“See? Well, I’m leaving. I’ve got a photo shoot tomorrow,” the white cat said, turning to leave. Then she hesitated. “Oh. You might be interested in knowing. Those raccoons have taken over the storage area. They’re going through everyone’s stuff. Anyway, cheers!” She disappeared.
Walt looked up at Oscar.“Well, that’s not good.”
Oscar sighed.“It’s not our problem. I’m sorry, but we need to stay out of it.”
“But…” Butterbean started, but Oscar held up one wing.
“Butterbean. This is a large number of raccoons, whatever we call them. We’re just a group of seven pets.”
Butterbean sat up.“Excuse me, but we’re an International Crime Syndicate and Investigator Gang,” she said indignantly.
“And spies,” Marco said sleepily from the top of the water bottle. “Don’t forget spies.”
“Well. True. But as spies, we need to know when to fade into the background. This is one of those times. Let someone else clean up the mess for once.” Oscar puffed his feathers out. “Besides, I’m sure this will all blow over soon. Trust me. You’ll see.”
He tucked his head under his wing.
He didn’t realize how wrong he was.
— 9 —
“WOW, I HAD THE WEIRDEST dream last night,” Madison said to Mrs.
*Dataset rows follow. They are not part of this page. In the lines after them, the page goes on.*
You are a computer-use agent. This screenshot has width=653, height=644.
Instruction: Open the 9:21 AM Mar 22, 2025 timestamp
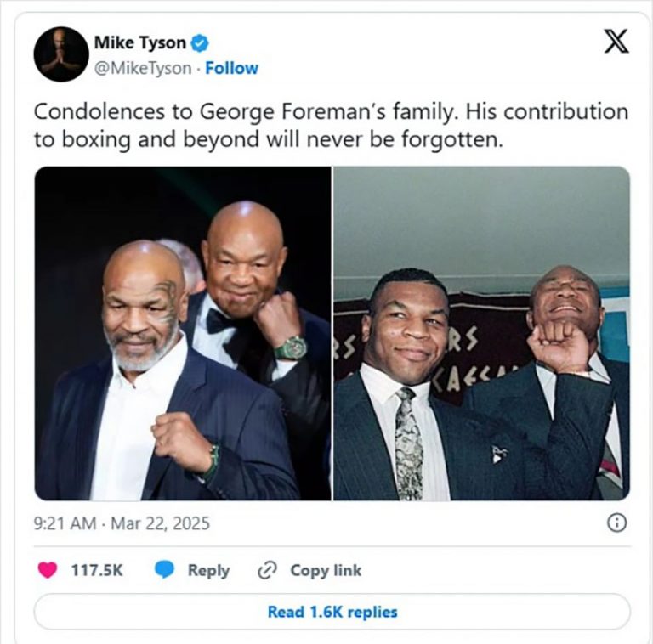pyautogui.click(x=122, y=524)
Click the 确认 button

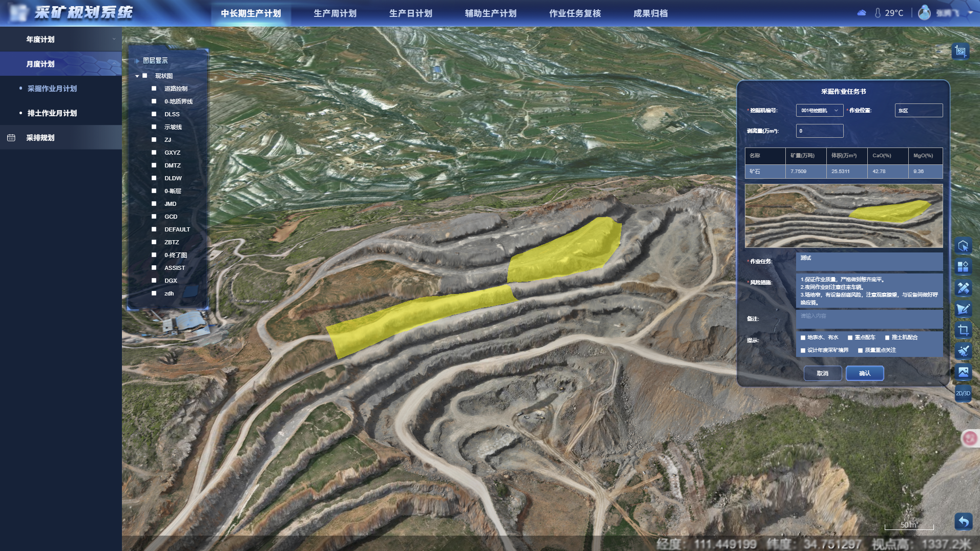(865, 373)

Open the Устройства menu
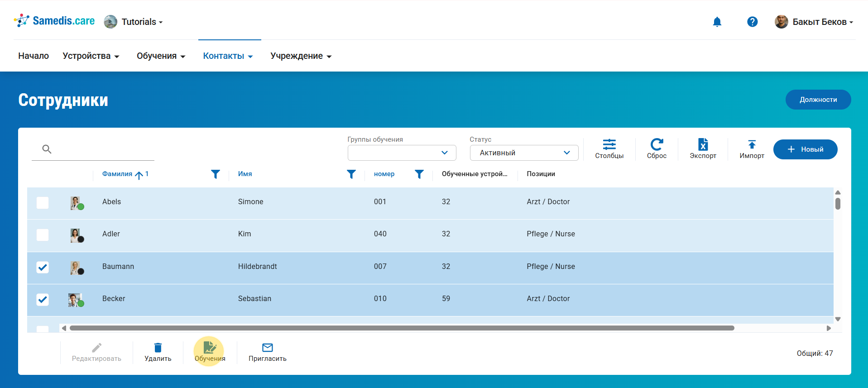pos(91,56)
Food at breakfast the next morning. Five sets of eyes slowly turned to look at her. “I was in the living room, right? And there was a ghost cat and a tiny little sailor, who I think was a mouse or something? Maybe a squirrel? And all the pets were there, and they were just staring at me. Kind of like…” Madison trailed off as she looked into the living room. “… that.”
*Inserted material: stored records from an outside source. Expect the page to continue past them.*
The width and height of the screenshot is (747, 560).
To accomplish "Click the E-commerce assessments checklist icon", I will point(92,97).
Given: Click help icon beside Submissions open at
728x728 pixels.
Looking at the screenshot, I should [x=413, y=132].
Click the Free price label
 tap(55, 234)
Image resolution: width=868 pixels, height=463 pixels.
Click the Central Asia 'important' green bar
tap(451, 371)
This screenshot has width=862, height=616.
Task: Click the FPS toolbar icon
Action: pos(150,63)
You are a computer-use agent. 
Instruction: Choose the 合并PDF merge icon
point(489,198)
Butterbean was listening so intently that she had forgotten to chew and had kibble dribbling out of her mouth. Walt had paused midlick with one paw extended. Marco and Polo had their faces pressed up to the side of their cage (with unintentionally hilarious results). Oscar was frozen with one foot hovering over his food dish.
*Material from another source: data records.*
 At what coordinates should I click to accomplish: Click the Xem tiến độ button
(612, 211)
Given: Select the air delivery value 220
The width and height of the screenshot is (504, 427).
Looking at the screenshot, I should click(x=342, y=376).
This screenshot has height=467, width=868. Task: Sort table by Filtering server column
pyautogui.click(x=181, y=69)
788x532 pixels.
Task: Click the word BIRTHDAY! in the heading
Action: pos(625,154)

When they noticed Madison noticing them, they immediately unfroze and pretended to be engrossed in their activities. (Marco and Polo didn’t really have any activity to pretend to do, so they just inspected the side of their cage thoughtfully.)
“Huh.” Madison frowned. Then she turned back to Mrs. Food. “But then I was in the kitchen and—”
There was a knock at the front door.
“Did they say anything? The animals?” Mrs. Food took a piece of toast as Madison jumped up from the table.
“I don’t think so. But it was so real! And oh! There was an octopus!” Madison opened the front door. Bob the maintenance man was standing in the doorway holding a clipboard.
“Oh, hi,” Madison said. “Mrs. Fudeker? It’s Bob.” Madison smiled quickly at Bob and then stepped back so he could come inside.
Butterbean stopped eating again, dribbling more kibble. Too many interesting things were happening. There was no way she could concentrate on food.
Bob pretty much ran things at the Strathmore Building. He had a history with Butterbean and Walt. He’d always been more than a little suspicious of their activities, but he’d never found any concrete evidence to hold against them. (Butterbean had concrete reasons for being suspicious of Bob, but she kept them to herself.)
“Sorry to bother you all so early,” Bob said, clearing his throat. “So. It looks like we’ve had an incident down in the storage room. A lady on the sixth floor has made a complaint.”
“Probably Mrs. Hates Dogs on Six,” Butterbean whispered darkly. “She complains about EVERYTHING.”
Bob consulted his clipboard.“She says the valuables in her storage unit have been ransacked, and some things are missing. We’re planning to set up additional cameras, but in the meantime, you might want to check and see if you’re missing any items.”
“Wow, that’s terrible!” Madison said.
“Yes, terrible.” Mrs. Food looked concerned. “We’ll go down today and take a look. Make sure everything’s there.”
“Good, good.” Bob made a check mark on his clipboard. “Hopefully it’s just some kind of mistake.”
“A mistaken ransacking?” Madison wrinkled her nose. “Does that ever happen?”
Bob shrugged.“No, but who knows. Just between us, this lady? She complains a lot.”
“I knew it!” Butterbean barked. “Mrs. Hates Dogs on Six! It has to be!”
“Butterbean! Shh!” Mrs. Food frowned at Butterbean. “Thanks for telling us. We’ll let you know if we spot any problems.”
“Gotcha. Thanks. I’ll let myself out.” Bob turned and left, shooting Butterbean a sharp look as he closed the door. Butterbean ignored it.
“Madison, would you mind going down after school and taking a look? Just see if anything looks out of place,” Mrs. Food said, sitting back down and examining her cold toast before finally rejecting it.
“Sure,” Madison said, grabbing her book bag. “But like Bob said, hopefully it’s nothing. See you later!” She swung the backpack over her shoulders and hurried out.
“Well, it’s not nothing,” Oscar said, watching as Mrs. Food put the breakfast dishes in the dishwasher and headed down the hallway to her office. “It’s those raccoons.”